WHAT TO PRODUCE: Among the records below, find the line with "The height and width of the screenshot is (418, 1200)." and the line with "Given: Click the Firefox home button". Set down both and every line between, exactly and with no pictures, but nothing else.

DATA FOR THIS EXERCISE:
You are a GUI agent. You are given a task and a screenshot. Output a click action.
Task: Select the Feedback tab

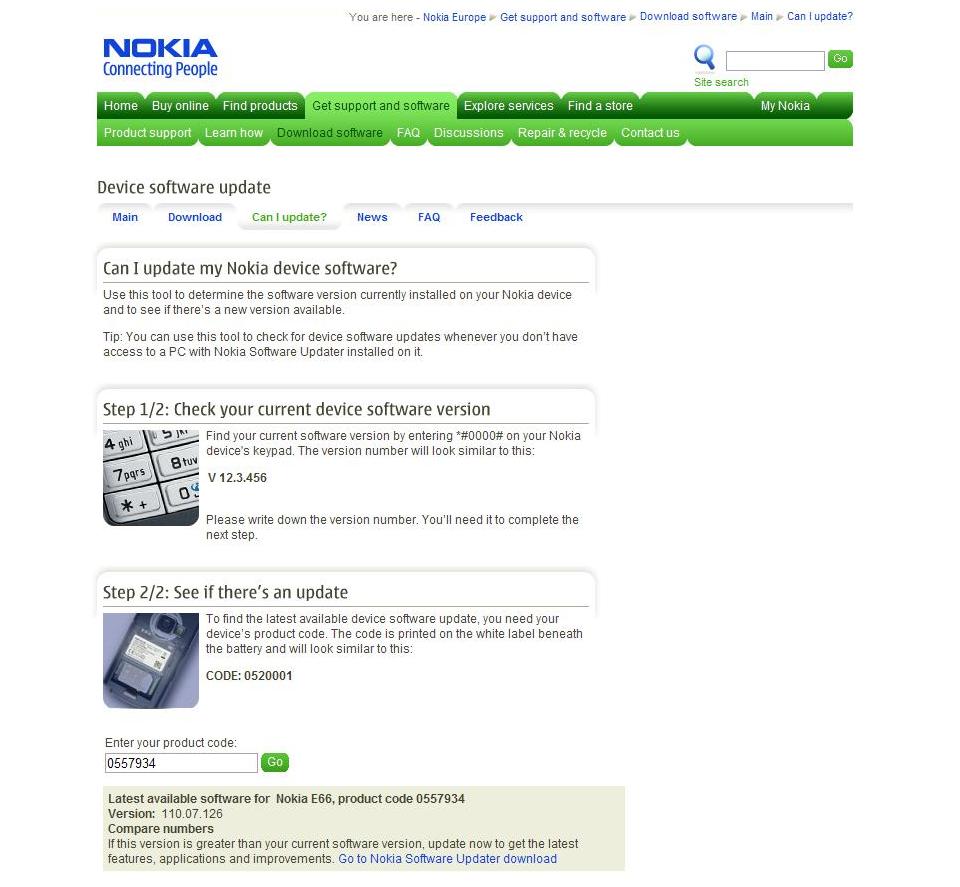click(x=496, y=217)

...

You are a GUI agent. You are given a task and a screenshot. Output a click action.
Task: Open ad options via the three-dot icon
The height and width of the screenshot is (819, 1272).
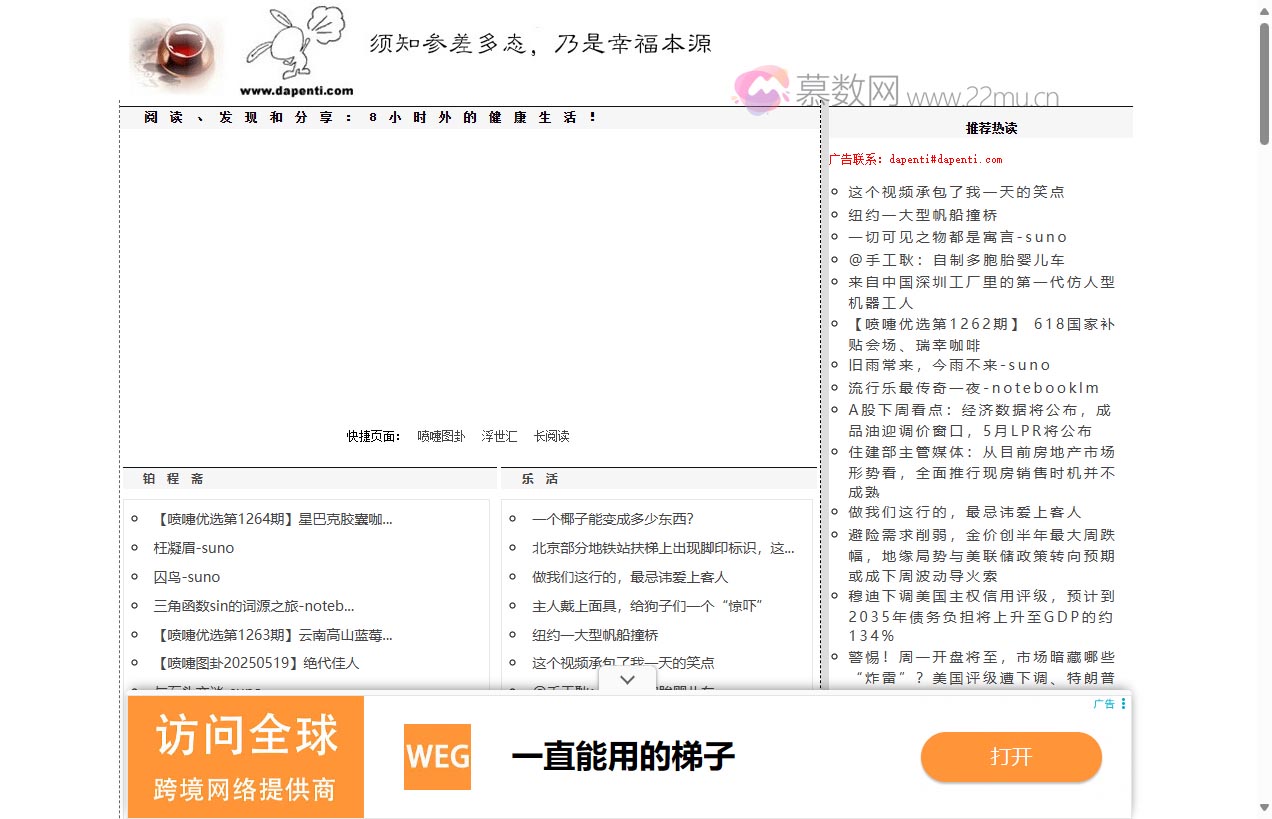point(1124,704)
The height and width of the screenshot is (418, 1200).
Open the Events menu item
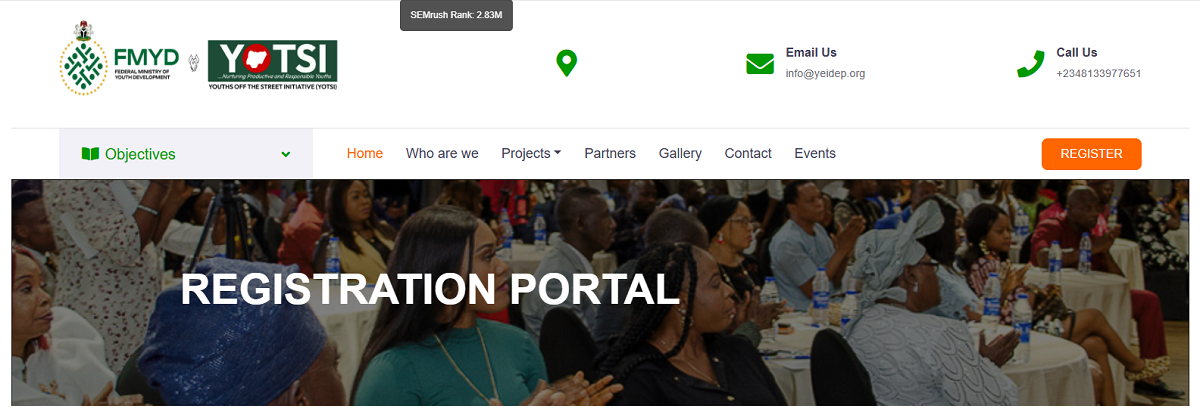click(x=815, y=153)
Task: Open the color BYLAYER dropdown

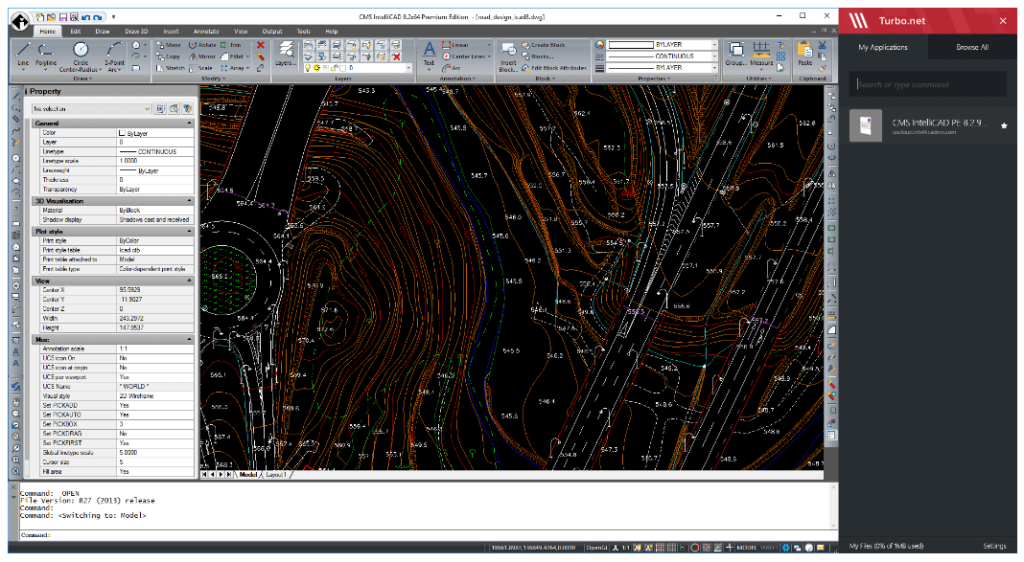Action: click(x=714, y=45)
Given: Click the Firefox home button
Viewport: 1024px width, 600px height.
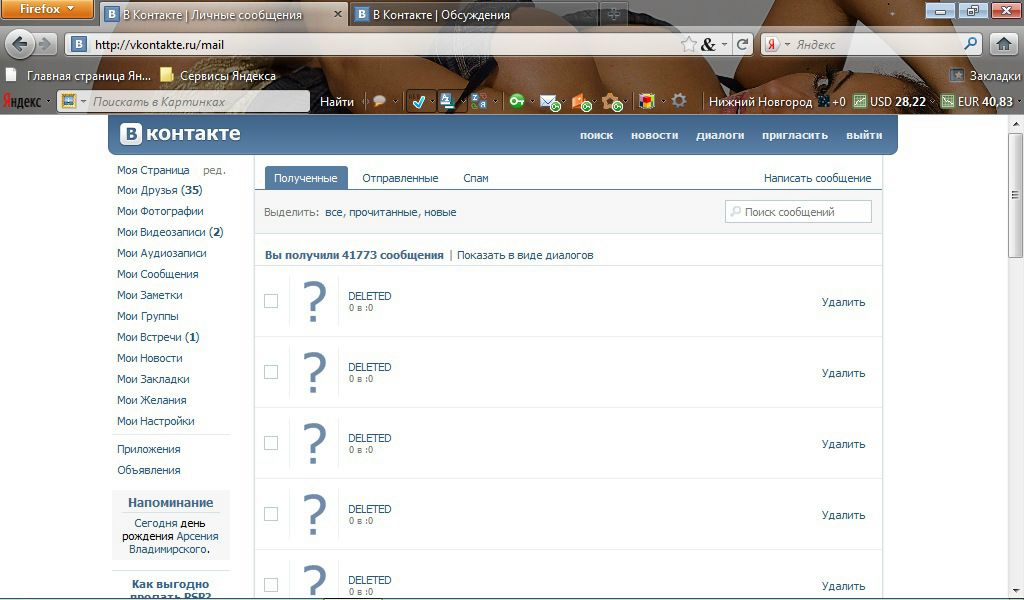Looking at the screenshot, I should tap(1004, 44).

PROBLEM SOLUTION:
The height and width of the screenshot is (418, 1200).
Open the Events menu item
click(x=815, y=153)
Task: Open the color BYLAYER dropdown

Action: click(x=714, y=45)
Given: Click the Firefox home button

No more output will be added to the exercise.